Approximately 20 minutes ago, I stumbled onto the amazing fact that I have a friend who's day job is professionally described as "quality control". Her primary objective upon stepping within the walls of the workplace is to protect and insure integrity. Constraints and limitations are minimal.
She works for Nintendo. She tests games for Wii. All. Day. Long.
Now, I'm sure that her job is not as cushy as I presume it to be (I have not confirmed with the source), however, I am certain that it sounds more appealing to be PLAYING from 9-5 as opposed to being confined to a cubicle for the same period of time glued to a chair, Excel and Lotus Notes.
When I was growing up, my parents instilled within me the value of a good education.

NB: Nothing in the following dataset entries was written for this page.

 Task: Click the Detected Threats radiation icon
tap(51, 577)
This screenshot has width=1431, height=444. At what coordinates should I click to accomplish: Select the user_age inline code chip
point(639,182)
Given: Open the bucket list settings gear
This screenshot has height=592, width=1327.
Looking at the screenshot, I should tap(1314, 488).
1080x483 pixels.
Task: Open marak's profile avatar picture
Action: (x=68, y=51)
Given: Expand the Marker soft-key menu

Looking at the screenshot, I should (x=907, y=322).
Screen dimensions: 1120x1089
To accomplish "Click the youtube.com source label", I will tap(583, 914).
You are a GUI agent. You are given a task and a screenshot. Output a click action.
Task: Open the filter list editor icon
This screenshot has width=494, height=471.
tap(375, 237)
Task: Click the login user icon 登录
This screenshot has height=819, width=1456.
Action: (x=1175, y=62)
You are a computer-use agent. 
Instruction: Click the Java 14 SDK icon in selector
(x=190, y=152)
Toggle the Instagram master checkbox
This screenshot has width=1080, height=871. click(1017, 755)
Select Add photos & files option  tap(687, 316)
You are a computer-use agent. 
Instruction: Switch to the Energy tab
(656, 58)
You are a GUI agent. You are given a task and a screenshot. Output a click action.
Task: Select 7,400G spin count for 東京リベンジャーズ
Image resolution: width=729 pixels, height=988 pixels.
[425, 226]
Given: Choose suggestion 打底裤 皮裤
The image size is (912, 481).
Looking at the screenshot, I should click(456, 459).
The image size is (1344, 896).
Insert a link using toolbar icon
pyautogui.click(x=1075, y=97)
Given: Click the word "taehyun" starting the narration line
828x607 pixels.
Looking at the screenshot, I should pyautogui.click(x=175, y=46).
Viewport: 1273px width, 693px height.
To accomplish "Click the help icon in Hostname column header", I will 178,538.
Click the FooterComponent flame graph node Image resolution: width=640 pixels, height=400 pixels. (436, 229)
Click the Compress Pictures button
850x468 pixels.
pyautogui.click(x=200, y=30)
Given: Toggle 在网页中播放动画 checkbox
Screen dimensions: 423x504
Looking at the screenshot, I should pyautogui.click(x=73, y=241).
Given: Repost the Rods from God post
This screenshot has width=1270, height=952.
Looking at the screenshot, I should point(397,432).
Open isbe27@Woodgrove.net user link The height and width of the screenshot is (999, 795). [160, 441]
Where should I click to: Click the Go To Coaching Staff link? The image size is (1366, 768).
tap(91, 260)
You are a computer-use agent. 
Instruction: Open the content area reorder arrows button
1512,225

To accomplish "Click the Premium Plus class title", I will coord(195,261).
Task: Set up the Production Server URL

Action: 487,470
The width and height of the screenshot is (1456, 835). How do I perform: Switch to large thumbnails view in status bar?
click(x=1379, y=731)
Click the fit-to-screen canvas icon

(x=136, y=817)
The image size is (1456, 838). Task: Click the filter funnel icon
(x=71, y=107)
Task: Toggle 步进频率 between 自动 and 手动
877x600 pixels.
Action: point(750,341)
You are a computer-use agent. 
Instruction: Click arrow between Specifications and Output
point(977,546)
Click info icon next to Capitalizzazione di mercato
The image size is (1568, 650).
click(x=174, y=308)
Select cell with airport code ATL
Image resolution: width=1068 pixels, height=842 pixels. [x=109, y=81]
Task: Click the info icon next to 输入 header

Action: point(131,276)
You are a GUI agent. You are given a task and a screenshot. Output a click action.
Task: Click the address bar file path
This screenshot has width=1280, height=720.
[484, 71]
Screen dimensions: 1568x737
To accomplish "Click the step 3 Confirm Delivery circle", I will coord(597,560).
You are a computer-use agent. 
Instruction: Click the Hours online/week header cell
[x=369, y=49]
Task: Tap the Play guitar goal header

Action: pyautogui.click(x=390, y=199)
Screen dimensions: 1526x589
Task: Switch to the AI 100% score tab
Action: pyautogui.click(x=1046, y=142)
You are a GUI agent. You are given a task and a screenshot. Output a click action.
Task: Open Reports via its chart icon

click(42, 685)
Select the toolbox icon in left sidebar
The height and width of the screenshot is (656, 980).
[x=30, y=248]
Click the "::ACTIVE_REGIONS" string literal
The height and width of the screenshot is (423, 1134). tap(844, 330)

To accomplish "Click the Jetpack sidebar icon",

Furthermore, they encouraged the career path of a working professional as they both had done. But I missed something along the way. I failed to put two & two together. As a high school student, I was the student who did enough to get by with an A-. I want to emphasize the "-" because my efforts never deserved or warranted the natural "A" or even "A+". On the distribution curve, that was saved for the over-achievers and naturally brilliant. No, I spent a vast majority of my waking hours in grade school in front of a TV and video game console with controller in hand (and still found time to dabble in sports). Unlike the spoiled brats of the 21st century, my controller had to be physically connected to the console. Anyway, I digress. How was I so very blind to merge the value of education and career with the preexisting passion of video-gaming.
I use sports as my key witness. If I had the God-given ability to run a 4.32 second 40-yard dash or be able to throw a baseball 100+ mph, I would clearly not be sitting here typing this garbage right now. The point here is that so many individuals have dedicated their lives to eating, drinking, and sleeping a certain sport to be one of the best and "make a career" out of it. When an athlete says his dream has always been to be in the NFL, I'm convinced that the dream is not to be part of the highest level of competition, but rather, to indirectly communicate that he wants to play football for a living. Why wouldn't you want to spend your life doing what you love? (Now THAT has to sound familiar to all of us). The cornerstone of this analogy is to equate the idea that sports are games just as video games are games. Albeit, the physical toll and punishment is quite different while seated (or standing to play Wii bowling).
I spent countless hours as a child/collegian glued to my Playstation. It boggles my mind that though I put so much time into gaming that I never took the step to link the games with my studies. Why should I have been taking "breaks" to play PS2? That should have been my homework! Devil's advocate would say that it's just a hobby. But I define a hobby as an activity that one does for a "few hours a week", not a few hours a day.
Maybe it's not too late, but I'm catching the economy (and this segment of my life) at a very curious time. Switching careers altogether is probably the worst decision I can make. I'm also living in the wrong part of the country to make this delusional fantasy a reality...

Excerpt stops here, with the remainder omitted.